ABOUT THIS TASK:
What this exercise requires is a verbatim reproduction of the data below.

DATA SECTION:
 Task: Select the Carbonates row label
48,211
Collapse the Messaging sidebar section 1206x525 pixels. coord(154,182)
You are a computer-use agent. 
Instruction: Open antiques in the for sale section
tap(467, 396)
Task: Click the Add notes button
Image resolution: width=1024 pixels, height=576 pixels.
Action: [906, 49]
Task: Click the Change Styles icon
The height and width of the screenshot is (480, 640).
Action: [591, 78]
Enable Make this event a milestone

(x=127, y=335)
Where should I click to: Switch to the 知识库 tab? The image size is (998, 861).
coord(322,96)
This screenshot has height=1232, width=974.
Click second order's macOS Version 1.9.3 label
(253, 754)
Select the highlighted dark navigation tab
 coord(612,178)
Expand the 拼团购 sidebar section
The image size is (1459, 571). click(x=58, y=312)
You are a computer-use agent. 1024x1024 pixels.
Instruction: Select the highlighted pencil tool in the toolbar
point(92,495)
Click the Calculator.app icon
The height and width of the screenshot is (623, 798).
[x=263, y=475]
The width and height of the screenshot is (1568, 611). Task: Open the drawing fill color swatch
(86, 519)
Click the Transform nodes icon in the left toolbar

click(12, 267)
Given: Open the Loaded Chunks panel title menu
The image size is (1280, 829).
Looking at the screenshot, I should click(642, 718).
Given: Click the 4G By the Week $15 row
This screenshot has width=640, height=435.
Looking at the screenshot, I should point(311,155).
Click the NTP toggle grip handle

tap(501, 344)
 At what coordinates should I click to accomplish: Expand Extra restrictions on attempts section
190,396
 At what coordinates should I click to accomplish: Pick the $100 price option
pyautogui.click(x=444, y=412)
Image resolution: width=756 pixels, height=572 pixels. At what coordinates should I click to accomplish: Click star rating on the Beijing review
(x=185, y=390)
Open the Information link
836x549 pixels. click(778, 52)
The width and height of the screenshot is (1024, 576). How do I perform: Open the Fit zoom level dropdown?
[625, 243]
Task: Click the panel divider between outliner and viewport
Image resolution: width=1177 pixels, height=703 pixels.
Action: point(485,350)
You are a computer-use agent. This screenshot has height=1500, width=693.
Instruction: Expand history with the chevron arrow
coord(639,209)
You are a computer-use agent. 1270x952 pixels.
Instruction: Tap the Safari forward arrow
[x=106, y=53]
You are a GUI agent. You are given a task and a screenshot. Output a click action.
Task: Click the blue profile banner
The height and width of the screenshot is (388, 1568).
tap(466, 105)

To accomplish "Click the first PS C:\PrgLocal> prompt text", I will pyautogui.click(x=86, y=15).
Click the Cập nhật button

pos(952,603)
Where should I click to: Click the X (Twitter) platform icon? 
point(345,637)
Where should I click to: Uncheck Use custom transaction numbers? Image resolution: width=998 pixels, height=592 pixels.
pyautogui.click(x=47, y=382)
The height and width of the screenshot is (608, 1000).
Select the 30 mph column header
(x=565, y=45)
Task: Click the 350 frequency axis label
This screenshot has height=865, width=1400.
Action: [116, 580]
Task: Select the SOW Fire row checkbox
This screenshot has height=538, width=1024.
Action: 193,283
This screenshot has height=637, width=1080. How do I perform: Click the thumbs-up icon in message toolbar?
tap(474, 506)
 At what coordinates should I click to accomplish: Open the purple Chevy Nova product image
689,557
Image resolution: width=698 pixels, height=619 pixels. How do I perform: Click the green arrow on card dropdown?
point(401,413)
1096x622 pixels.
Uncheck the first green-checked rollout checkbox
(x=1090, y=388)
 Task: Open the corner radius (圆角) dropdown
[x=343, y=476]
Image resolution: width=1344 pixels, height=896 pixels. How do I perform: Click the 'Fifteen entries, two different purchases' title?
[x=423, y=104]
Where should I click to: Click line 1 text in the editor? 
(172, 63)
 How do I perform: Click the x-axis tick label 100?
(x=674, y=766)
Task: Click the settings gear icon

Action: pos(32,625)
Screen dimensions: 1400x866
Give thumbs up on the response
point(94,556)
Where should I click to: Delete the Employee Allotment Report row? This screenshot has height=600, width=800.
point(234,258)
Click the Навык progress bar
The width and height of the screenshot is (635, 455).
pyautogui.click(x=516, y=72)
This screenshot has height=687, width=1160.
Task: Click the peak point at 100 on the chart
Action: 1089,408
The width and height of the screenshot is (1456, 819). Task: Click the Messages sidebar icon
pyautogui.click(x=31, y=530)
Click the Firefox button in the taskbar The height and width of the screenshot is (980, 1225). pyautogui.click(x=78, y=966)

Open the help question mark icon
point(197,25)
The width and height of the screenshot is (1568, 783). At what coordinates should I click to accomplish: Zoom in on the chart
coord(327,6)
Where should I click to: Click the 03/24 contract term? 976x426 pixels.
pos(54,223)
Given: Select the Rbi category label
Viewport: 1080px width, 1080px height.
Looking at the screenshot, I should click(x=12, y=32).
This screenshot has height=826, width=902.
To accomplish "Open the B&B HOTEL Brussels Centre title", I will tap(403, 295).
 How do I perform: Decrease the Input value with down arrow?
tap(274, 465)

TASK OUTPUT:
 Task: Select the Carbonates row label
48,211
Collapse the Messaging sidebar section 1206x525 pixels. coord(154,182)
You are a computer-use agent. 
Instruction: Open antiques in the for sale section
tap(467, 396)
Task: Click the Add notes button
Image resolution: width=1024 pixels, height=576 pixels.
Action: [906, 49]
Task: Click the Change Styles icon
The height and width of the screenshot is (480, 640).
Action: [591, 78]
Enable Make this event a milestone

(x=127, y=335)
Where should I click to: Switch to the 知识库 tab? The image size is (998, 861).
coord(322,96)
This screenshot has height=1232, width=974.
Click second order's macOS Version 1.9.3 label
(253, 754)
Select the highlighted dark navigation tab
 coord(612,178)
Expand the 拼团购 sidebar section
The image size is (1459, 571). click(x=58, y=312)
You are a computer-use agent. 1024x1024 pixels.
Instruction: Select the highlighted pencil tool in the toolbar
point(92,495)
Click the Calculator.app icon
The height and width of the screenshot is (623, 798).
[x=263, y=475]
The width and height of the screenshot is (1568, 611). Task: Open the drawing fill color swatch
(86, 519)
Click the Transform nodes icon in the left toolbar

click(12, 267)
Given: Open the Loaded Chunks panel title menu
The image size is (1280, 829).
Looking at the screenshot, I should click(642, 718).
Given: Click the 4G By the Week $15 row
This screenshot has width=640, height=435.
Looking at the screenshot, I should point(311,155).
Click the NTP toggle grip handle

tap(501, 344)
 At what coordinates should I click to accomplish: Expand Extra restrictions on attempts section
190,396
 At what coordinates should I click to accomplish: Pick the $100 price option
pyautogui.click(x=444, y=412)
Image resolution: width=756 pixels, height=572 pixels. At what coordinates should I click to accomplish: Click star rating on the Beijing review
(x=185, y=390)
Open the Information link
836x549 pixels. click(778, 52)
The width and height of the screenshot is (1024, 576). How do I perform: Open the Fit zoom level dropdown?
[625, 243]
Task: Click the panel divider between outliner and viewport
Image resolution: width=1177 pixels, height=703 pixels.
Action: point(485,350)
You are a computer-use agent. This screenshot has height=1500, width=693.
Instruction: Expand history with the chevron arrow
coord(639,209)
You are a computer-use agent. 1270x952 pixels.
Instruction: Tap the Safari forward arrow
[x=106, y=53]
You are a GUI agent. You are given a task and a screenshot. Output a click action.
Task: Click the blue profile banner
The height and width of the screenshot is (388, 1568).
tap(466, 105)

To accomplish "Click the first PS C:\PrgLocal> prompt text", I will pyautogui.click(x=86, y=15).
Click the Cập nhật button

pos(952,603)
Where should I click to: Click the X (Twitter) platform icon? 
point(345,637)
Where should I click to: Uncheck Use custom transaction numbers? Image resolution: width=998 pixels, height=592 pixels.
pyautogui.click(x=47, y=382)
The height and width of the screenshot is (608, 1000).
Select the 30 mph column header
(x=565, y=45)
Task: Click the 350 frequency axis label
This screenshot has height=865, width=1400.
Action: [116, 580]
Task: Select the SOW Fire row checkbox
This screenshot has height=538, width=1024.
Action: 193,283
This screenshot has height=637, width=1080. How do I perform: Click the thumbs-up icon in message toolbar?
tap(474, 506)
 At what coordinates should I click to accomplish: Open the purple Chevy Nova product image
689,557
Image resolution: width=698 pixels, height=619 pixels. How do I perform: Click the green arrow on card dropdown?
point(401,413)
1096x622 pixels.
Uncheck the first green-checked rollout checkbox
(x=1090, y=388)
 Task: Open the corner radius (圆角) dropdown
[x=343, y=476]
Image resolution: width=1344 pixels, height=896 pixels. How do I perform: Click the 'Fifteen entries, two different purchases' title?
[x=423, y=104]
Where should I click to: Click line 1 text in the editor? 
(172, 63)
 How do I perform: Click the x-axis tick label 100?
(x=674, y=766)
Task: Click the settings gear icon

Action: pos(32,625)
Screen dimensions: 1400x866
Give thumbs up on the response
point(94,556)
Where should I click to: Delete the Employee Allotment Report row? This screenshot has height=600, width=800.
point(234,258)
Click the Навык progress bar
The width and height of the screenshot is (635, 455).
pyautogui.click(x=516, y=72)
This screenshot has height=687, width=1160.
Task: Click the peak point at 100 on the chart
Action: 1089,408
The width and height of the screenshot is (1456, 819). Task: Click the Messages sidebar icon
pyautogui.click(x=31, y=530)
Click the Firefox button in the taskbar The height and width of the screenshot is (980, 1225). pyautogui.click(x=78, y=966)

Open the help question mark icon
point(197,25)
The width and height of the screenshot is (1568, 783). At what coordinates should I click to accomplish: Zoom in on the chart
coord(327,6)
Where should I click to: Click the 03/24 contract term? 976x426 pixels.
pos(54,223)
Given: Select the Rbi category label
Viewport: 1080px width, 1080px height.
Looking at the screenshot, I should click(x=12, y=32).
This screenshot has height=826, width=902.
To accomplish "Open the B&B HOTEL Brussels Centre title", I will tap(403, 295).
 How do I perform: Decrease the Input value with down arrow?
tap(274, 465)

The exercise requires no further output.